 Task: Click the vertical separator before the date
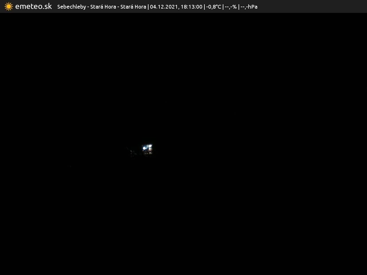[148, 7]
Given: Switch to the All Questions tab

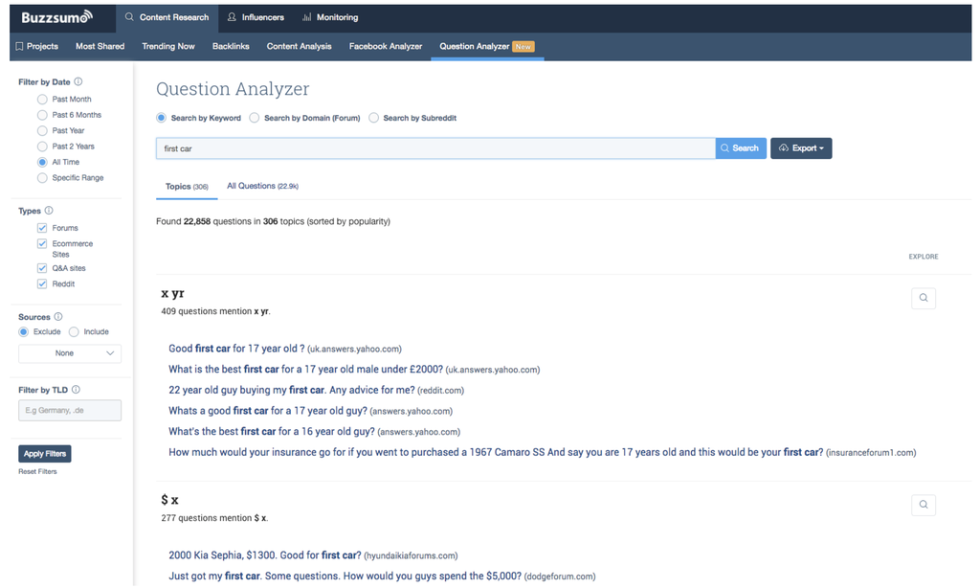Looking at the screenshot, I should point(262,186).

■ ■ ■

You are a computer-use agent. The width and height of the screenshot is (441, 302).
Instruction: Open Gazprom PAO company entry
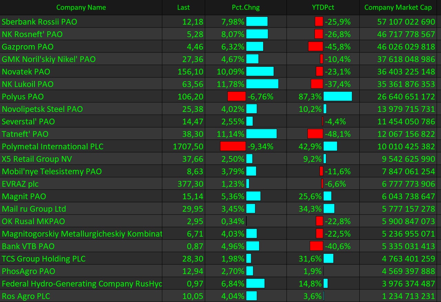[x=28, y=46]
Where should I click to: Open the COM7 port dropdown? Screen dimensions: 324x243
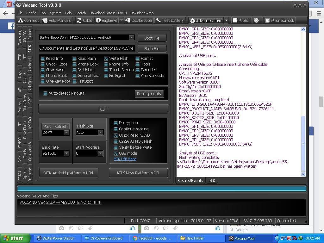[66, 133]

■ ■ ■

WHAT YOU ARE ASKED TO DO:
Lay out the listing from the line with "Task: Click the" to the line with "Looking at the" as a Markdown table with the columns No. and Line, omitting blank lines. Leave the pictures out of the table.

RESPONSE TO THE EXERCISE:
| No. | Line |
|---|---|
| 1 |  Task: Click the vertical separator before the date |
| 2 | [148, 7] |
| 3 | Given: Switch to the All Questions tab |
| 4 | Looking at the screenshot, I should point(262,186). |